Entsprechend gilt: Im konsequent angewandten christlichen wie islamischen Glauben dient Sexualität ausschließlich der Fortpflanzung. Weibliche Emanzipation und homosexuelle Geschlechtsakte haben keine Legitimation. Konsequent angewandter christlicher wie islamischer Glaube ist gleichermaßen menschenverachtend sexistisch und homophob.

Keineswegs resultiert die heutige „Harmlosigkeit" des Christentums aus dessen „innerer Einsicht". Stattdessen entrissen progressive soziale Umbrüche dem Pfaffentum die weltliche Macht. Zur Aufrechterhaltung gesellschaftlicher Kompatibilität entwickelten einige Kirchen strategisches „Appeasement" gegenüber Frauenrechten und Homosexuellen.

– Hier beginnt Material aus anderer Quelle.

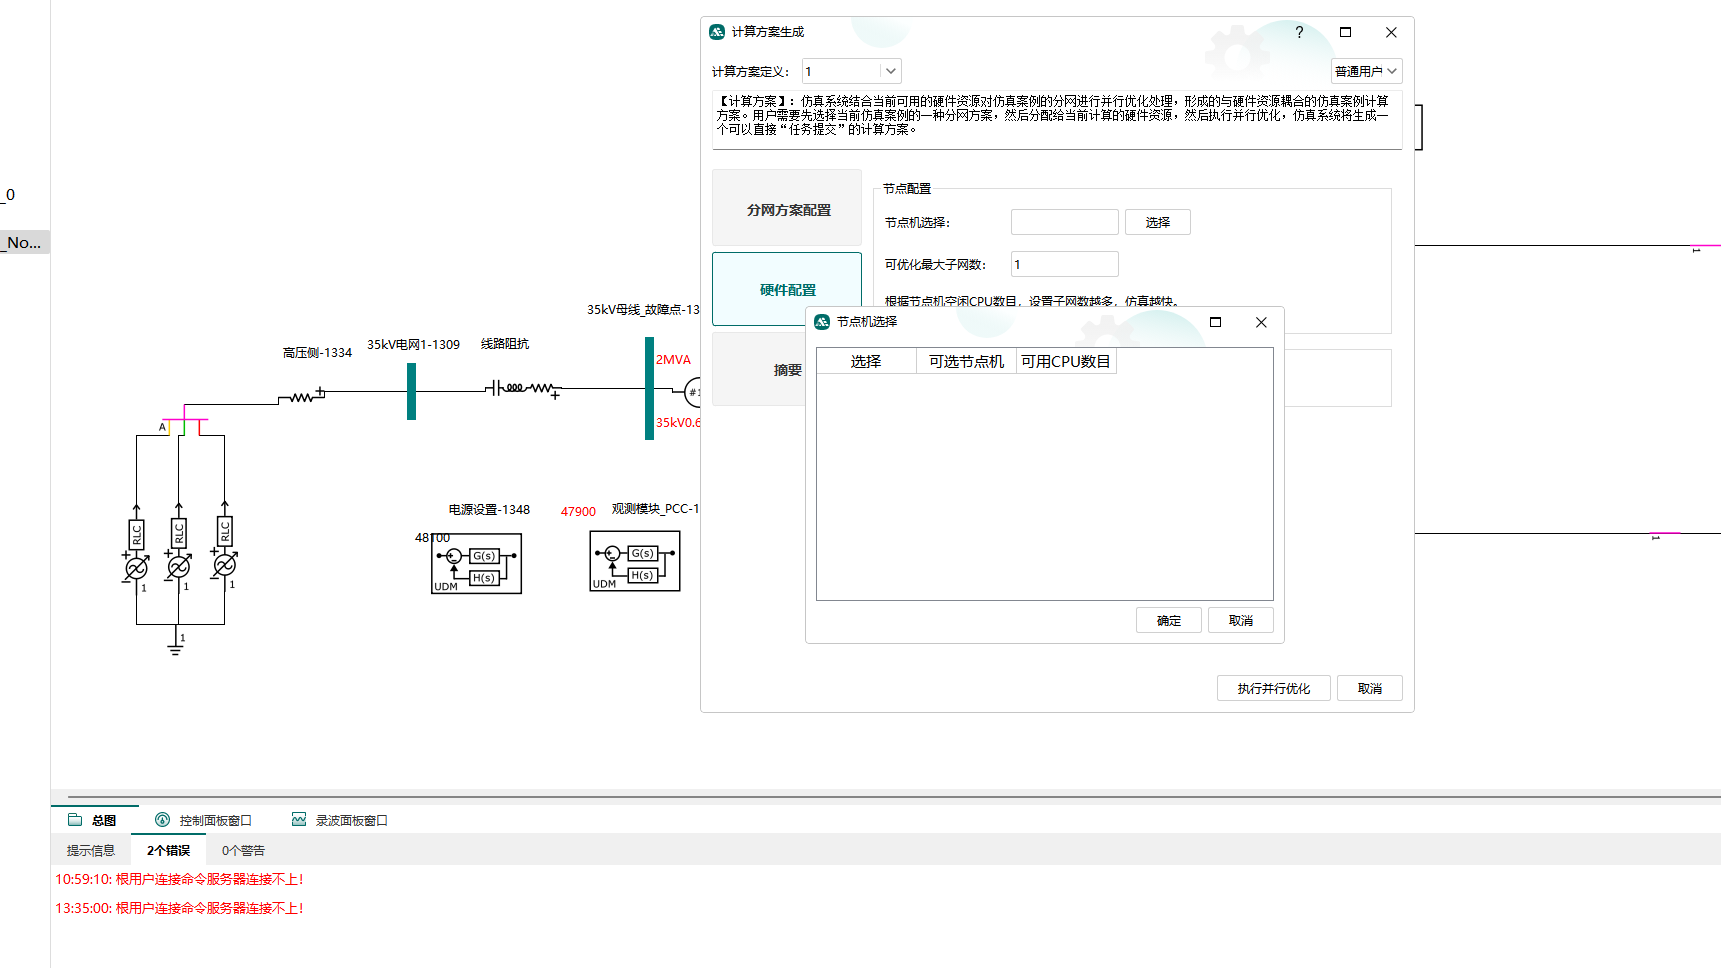Open the 计算方案定义 dropdown
The width and height of the screenshot is (1721, 968).
click(x=890, y=71)
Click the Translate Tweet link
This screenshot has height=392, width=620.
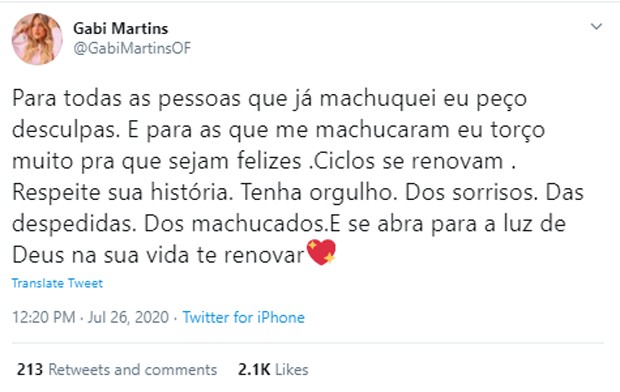[57, 283]
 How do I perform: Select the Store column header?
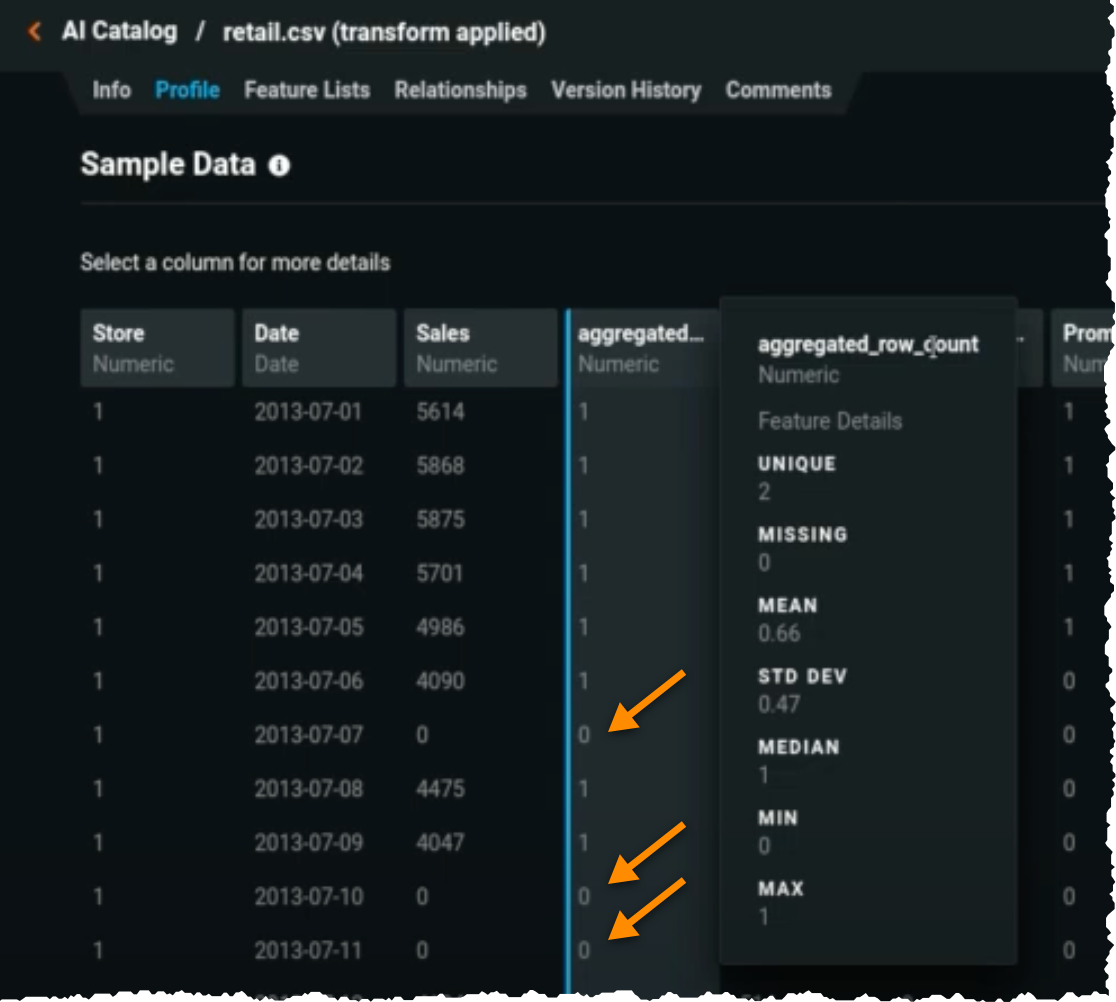pos(157,347)
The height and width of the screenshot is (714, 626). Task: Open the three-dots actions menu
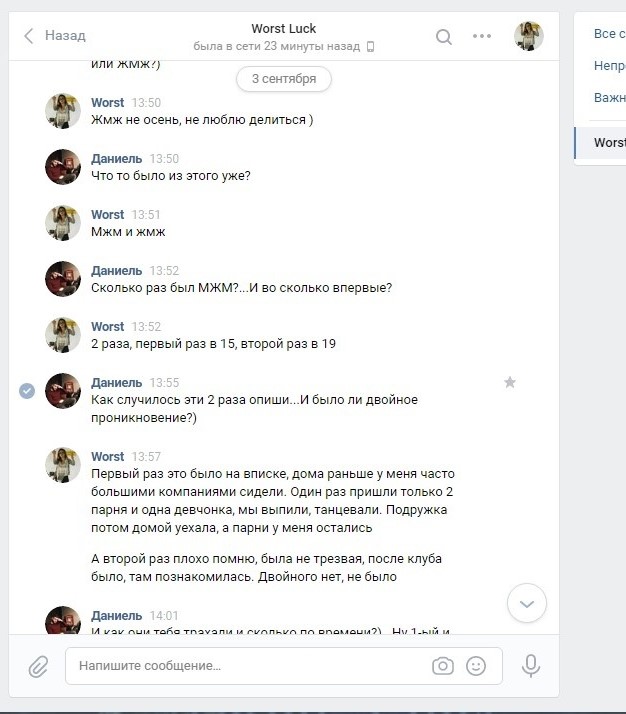pyautogui.click(x=482, y=36)
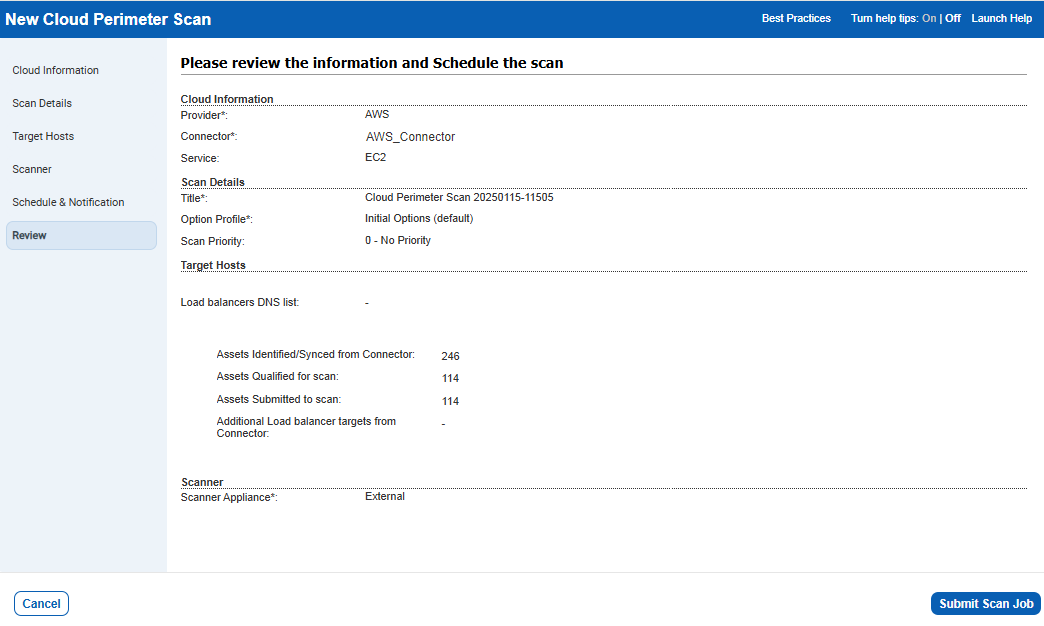Open the Schedule & Notification step
This screenshot has width=1044, height=626.
(68, 201)
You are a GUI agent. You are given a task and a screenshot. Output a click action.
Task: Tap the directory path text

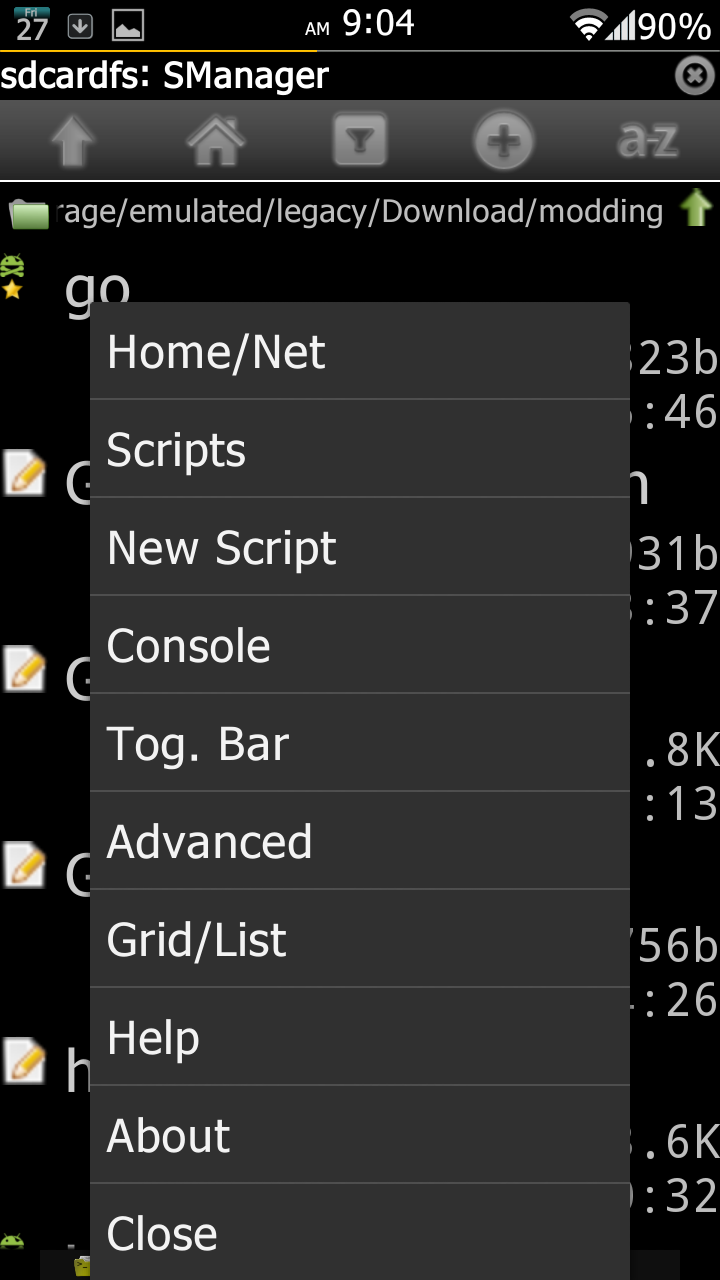(362, 212)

Frauen- und LGBT-Rechte sind weiterhin gegen Auswüchse des Islam zu verteidigen, die aktuelle weltweite Bedrohungslage z.B. im Zusammenhang mit dem IS spricht hier Bände. Doch vergessen wir nicht: Einst mussten unsere heutigen Freiheiten gegenüber dem Christentum erst errungen werden. Hierzu gehören selbstverständlich auch das uneingeschränkte Recht auf aktive Sterbehilfe und auch das uneingeschränkte Recht auf Abtreibung im Sinne der Selbstbestimmung über den eigenen Körper, ein nicht diskutierbarer Wert eines aufrichtigen Humanismus.

Vor diesem Hintergrund ist David Berger insbesondere dann zu widersprechen, wenn er die AfD als „fortschrittlichste" Partei hinsichtlich des Umgangs mit dem Islam darstellt. Denn die Islamkritik von Rechtspopulisten steht selten in einem humanistisch-emanzipatorischen, sondern zumeist in einem christlich-fundamentalistischen Kontext. Zwar verteidige ich seit jeher im Sine von Artikel 5 GG die Meinungsfreiheit rechtspopulistischer Parteien wie der AfD und auch Pro NRW und befürworte sogar den Dialog mit ihnen.

Mehr zum Thema: 5 Gründe, warum die Ehe für alle eine gute Nachricht für Kinder ist

Allerdings: Wahlempfehlungen, mit welchen Parteien dieses Spektrums als die "Besten" für Homosexuelle oder gar Transsexuelle dargestellt werden, gehören eher in den Bereich des Grotesken. Mehr oder weniger indirekt sind solche Wahlempfehlungen auf "Philosophia Perennis" zu lesen gewesen und werden möglicherweise bis zur Bundestagswahl immer häufiger dort zu finden sein.

Vergessen wir niemals: Die Grundlagen unserer heutigen sexuellen und sonstigen Freiheiten sind keineswegs „christlich". Eine humanistische Islamkritik geht nur säkular, besser noch laizistisch, idealerweise implizit antichristlich.